Collected data:
■ ■ ■ ■ ■

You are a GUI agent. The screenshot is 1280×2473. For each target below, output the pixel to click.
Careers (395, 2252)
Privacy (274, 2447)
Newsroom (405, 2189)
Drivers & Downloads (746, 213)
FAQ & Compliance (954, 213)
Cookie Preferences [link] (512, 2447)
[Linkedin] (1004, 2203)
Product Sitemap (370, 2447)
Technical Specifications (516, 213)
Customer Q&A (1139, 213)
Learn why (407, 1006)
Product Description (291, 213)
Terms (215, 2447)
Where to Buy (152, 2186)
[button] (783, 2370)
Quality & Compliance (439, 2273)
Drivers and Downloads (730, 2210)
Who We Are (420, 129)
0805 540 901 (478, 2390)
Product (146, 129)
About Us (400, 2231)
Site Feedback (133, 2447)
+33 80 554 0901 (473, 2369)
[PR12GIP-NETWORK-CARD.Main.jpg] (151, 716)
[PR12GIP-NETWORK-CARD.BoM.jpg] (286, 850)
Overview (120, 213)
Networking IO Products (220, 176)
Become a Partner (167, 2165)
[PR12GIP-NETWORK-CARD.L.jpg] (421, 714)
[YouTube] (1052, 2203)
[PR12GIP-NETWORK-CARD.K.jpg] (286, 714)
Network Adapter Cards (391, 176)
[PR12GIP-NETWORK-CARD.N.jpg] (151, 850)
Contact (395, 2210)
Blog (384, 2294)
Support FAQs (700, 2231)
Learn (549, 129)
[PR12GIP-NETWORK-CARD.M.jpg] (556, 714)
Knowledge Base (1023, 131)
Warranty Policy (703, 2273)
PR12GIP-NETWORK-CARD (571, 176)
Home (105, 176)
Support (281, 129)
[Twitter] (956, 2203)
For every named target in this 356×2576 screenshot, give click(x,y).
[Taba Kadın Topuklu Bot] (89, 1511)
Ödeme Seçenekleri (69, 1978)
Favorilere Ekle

■ ■ ■ ■ ■

- Task item -
Print the entries above exactly as they were written, down to the last line.

- Result of the exercise -
You are a GUI agent. The screenshot is 1280×2473. For each target below, output the pixel to click.
Careers (395, 2252)
Privacy (274, 2447)
Newsroom (405, 2189)
Drivers & Downloads (746, 213)
FAQ & Compliance (954, 213)
Cookie Preferences [link] (512, 2447)
[Linkedin] (1004, 2203)
Product Sitemap (370, 2447)
Technical Specifications (516, 213)
Customer Q&A (1139, 213)
Learn why (407, 1006)
Product Description (291, 213)
Terms (215, 2447)
Where to Buy (152, 2186)
[button] (783, 2370)
Quality & Compliance (439, 2273)
Drivers and Downloads (730, 2210)
Who We Are (420, 129)
0805 540 901 (478, 2390)
Product (146, 129)
About Us (400, 2231)
Site Feedback (133, 2447)
+33 80 554 0901 (473, 2369)
[PR12GIP-NETWORK-CARD.Main.jpg] (151, 716)
[PR12GIP-NETWORK-CARD.BoM.jpg] (286, 850)
Overview (120, 213)
Networking IO Products (220, 176)
Become a Partner (167, 2165)
[PR12GIP-NETWORK-CARD.L.jpg] (421, 714)
[YouTube] (1052, 2203)
[PR12GIP-NETWORK-CARD.K.jpg] (286, 714)
Network Adapter Cards (391, 176)
[PR12GIP-NETWORK-CARD.N.jpg] (151, 850)
Contact (395, 2210)
Blog (384, 2294)
Support FAQs (700, 2231)
Learn (549, 129)
[PR12GIP-NETWORK-CARD.M.jpg] (556, 714)
Knowledge Base (1023, 131)
Warranty Policy (703, 2273)
PR12GIP-NETWORK-CARD (571, 176)
Home (105, 176)
Support (281, 129)
[Twitter] (956, 2203)
For every named target in this 356×2576 screenshot, give click(x,y).
[Taba Kadın Topuklu Bot] (89, 1511)
Ödeme Seçenekleri (69, 1978)
Favorilere Ekle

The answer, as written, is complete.